Elementary Question on Dirichlet L-functions

intrigued · 2011-02-23, 20:10

Given $\epsilon > 0$ , $K(\epsilon) \ge 2$ , and $c > 0$ , such that if $q > K$ and for every $d \mid q$ with $\chi$ a primitive character $\pmod d$ we have if $L(s, \chi) \ne 0$ , for $Re(s) > 1 - \frac{1}{(\log q)^{3/4}}$ and $|t| \le \exp(\epsilon \left(\log q \right)^{3/4})$ , then, for any $a$ with $\gcd(a,q) = 1$ , we have $\pi(x;q,a) \ge \frac{cx}{\varphi(q)\log x}$ whenever $q < x^{0.472}$ . This is Theorem 2 of Harman's paper (which I have attached to this post).

Then does this mean that the nontrivial zeros of $L(s,\chi)$ lie on the line $Re(s) = \frac{1}{(\log q)^{3/4}}$ ?

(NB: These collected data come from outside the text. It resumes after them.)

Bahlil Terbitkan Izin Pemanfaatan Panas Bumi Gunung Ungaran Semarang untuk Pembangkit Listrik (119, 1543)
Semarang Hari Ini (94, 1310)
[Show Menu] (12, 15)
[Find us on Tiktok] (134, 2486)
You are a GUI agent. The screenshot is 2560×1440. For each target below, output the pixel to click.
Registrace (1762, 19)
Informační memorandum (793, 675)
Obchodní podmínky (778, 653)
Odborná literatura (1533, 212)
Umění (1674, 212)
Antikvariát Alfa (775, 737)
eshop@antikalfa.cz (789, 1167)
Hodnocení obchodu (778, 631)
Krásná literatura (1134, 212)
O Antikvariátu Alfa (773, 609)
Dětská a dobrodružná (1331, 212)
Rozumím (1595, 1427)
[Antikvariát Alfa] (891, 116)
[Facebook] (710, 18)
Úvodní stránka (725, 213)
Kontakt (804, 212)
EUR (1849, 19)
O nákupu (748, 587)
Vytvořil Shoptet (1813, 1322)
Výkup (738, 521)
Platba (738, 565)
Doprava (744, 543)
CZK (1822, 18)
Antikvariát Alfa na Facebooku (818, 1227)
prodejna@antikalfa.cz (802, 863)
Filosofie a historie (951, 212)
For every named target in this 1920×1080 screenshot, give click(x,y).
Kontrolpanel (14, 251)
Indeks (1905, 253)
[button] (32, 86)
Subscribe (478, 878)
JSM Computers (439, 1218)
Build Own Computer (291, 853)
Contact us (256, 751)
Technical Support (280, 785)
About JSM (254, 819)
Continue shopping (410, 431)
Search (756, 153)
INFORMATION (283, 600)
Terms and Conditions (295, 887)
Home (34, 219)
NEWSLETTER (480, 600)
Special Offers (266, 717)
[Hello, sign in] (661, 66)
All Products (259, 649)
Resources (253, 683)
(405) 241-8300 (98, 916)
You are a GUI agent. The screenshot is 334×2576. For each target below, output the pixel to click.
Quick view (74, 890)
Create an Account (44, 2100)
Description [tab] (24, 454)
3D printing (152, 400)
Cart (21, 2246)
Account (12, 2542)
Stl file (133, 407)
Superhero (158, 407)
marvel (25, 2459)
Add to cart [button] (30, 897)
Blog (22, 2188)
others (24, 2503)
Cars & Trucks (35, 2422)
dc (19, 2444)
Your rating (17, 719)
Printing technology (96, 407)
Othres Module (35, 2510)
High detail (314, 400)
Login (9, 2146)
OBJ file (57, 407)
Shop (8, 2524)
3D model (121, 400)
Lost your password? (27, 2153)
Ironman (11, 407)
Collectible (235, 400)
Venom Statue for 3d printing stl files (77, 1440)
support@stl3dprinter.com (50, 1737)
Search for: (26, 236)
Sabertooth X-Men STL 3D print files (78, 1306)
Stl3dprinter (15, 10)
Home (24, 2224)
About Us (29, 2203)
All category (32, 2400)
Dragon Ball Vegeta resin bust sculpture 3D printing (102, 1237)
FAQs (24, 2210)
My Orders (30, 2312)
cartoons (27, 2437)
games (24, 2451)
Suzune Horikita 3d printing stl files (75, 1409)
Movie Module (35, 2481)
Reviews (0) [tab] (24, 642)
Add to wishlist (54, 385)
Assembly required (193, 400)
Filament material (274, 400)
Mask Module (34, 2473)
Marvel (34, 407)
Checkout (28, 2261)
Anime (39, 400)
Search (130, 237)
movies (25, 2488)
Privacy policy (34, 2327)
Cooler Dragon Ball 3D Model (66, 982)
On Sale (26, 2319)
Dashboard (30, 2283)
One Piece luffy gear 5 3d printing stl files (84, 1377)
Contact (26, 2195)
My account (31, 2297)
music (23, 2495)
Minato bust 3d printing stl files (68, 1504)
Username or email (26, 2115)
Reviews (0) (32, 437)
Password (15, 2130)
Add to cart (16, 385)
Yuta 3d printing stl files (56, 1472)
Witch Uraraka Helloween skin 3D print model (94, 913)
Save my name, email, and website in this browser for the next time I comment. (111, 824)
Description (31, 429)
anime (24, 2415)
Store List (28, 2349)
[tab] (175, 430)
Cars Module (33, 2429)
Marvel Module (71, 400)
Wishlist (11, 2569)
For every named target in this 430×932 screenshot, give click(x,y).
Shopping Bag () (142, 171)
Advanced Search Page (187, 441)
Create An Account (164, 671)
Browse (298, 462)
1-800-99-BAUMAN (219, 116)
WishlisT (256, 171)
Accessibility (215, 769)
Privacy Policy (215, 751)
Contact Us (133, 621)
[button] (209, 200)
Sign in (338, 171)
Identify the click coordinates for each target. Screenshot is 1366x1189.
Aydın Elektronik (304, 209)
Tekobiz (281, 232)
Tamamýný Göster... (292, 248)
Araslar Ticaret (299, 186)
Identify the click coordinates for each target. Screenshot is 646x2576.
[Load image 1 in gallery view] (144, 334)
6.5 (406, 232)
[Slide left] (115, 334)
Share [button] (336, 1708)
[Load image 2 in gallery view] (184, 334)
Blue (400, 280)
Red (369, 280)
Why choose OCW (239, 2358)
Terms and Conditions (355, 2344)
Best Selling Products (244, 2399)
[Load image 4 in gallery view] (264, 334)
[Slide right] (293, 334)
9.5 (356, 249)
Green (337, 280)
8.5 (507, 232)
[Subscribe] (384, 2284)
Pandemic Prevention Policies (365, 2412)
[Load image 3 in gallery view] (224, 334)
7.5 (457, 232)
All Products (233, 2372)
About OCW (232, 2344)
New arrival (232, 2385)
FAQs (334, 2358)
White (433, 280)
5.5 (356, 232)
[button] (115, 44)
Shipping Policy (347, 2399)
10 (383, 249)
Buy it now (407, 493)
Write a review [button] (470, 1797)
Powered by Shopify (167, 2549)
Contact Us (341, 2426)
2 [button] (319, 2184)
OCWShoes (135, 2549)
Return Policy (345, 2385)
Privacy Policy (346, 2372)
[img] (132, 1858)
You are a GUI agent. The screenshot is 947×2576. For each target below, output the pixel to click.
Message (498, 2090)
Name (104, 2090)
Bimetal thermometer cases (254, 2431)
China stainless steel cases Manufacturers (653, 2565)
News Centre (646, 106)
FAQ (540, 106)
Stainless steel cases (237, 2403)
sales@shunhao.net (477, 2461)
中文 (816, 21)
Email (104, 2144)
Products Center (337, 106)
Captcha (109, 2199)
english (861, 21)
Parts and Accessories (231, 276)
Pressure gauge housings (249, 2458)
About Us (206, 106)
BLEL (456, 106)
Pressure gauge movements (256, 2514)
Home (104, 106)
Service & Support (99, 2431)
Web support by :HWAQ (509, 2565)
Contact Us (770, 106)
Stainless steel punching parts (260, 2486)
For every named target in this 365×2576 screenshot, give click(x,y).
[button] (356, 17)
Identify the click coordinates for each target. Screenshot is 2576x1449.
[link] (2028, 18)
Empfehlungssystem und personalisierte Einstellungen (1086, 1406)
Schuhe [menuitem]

R.D. Silverman · 2011-02-23, 22:15

Quote:

Originally Posted by intrigued

Given $\epsilon > 0$ , $K(\epsilon) \ge 2$ , and $c > 0$ , such that if $q > K$ and for every $d \mid q$ with $\chi$ a primitive character $\pmod d$ we have if $L(s, \chi) \ne 0$ , for $Re(s) > 1 - \frac{1}{(\log q)^{3/4}}$ and $|t| \le \exp(\epsilon \left(\log q \right)^{3/4})$ , then, for any $a$ with $\gcd(a,q) = 1$ , we have $\pi(x;q,a) \ge \frac{cx}{\varphi(q)\log x}$ whenever $q < x^{0.472}$ . This is Theorem 2 of Harman's paper (which I have attached to this post).

Then does this mean that the nontrivial zeros of $L(s,\chi)$ lie on the line $Re(s) = \frac{1}{(\log q)^{3/4}}$ ?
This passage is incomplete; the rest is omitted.